GIVEN DATA>
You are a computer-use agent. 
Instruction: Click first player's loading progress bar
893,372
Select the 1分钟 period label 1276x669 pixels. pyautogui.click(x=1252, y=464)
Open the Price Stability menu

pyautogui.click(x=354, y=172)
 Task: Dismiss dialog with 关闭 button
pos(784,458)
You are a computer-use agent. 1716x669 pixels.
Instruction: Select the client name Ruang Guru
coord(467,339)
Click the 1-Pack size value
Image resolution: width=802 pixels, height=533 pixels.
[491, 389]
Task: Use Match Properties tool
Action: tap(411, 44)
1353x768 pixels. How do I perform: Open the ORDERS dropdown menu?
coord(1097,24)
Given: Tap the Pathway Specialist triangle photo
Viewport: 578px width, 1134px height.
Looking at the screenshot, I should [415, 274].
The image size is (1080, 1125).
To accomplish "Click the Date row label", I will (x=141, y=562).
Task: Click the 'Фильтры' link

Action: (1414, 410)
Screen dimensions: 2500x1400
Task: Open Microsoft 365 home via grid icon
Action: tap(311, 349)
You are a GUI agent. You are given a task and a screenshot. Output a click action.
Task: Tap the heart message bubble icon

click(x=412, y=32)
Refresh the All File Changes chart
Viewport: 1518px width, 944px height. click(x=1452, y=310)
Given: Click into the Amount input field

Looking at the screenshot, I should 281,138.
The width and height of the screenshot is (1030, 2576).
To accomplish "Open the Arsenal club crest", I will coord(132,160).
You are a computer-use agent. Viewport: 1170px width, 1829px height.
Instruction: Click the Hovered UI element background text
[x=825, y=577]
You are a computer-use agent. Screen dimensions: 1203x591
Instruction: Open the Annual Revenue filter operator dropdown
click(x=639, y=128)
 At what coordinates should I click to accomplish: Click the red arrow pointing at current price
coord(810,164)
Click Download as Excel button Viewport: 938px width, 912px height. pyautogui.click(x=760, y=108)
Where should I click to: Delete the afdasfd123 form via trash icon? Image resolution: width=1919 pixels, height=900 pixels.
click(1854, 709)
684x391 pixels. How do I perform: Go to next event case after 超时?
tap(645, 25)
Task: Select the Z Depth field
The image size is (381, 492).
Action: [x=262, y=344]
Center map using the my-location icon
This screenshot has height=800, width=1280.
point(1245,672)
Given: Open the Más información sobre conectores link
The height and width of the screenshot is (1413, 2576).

WORK ORDER> Print, without alteration, only the lines above between the one holding "Refresh the All File Changes chart" and the one holding "The width and", inclusive.

WRITTEN ANSWER>
Refresh the All File Changes chart
Viewport: 1518px width, 944px height. click(x=1452, y=310)
Given: Click into the Amount input field

Looking at the screenshot, I should 281,138.
The width and height of the screenshot is (1030, 2576).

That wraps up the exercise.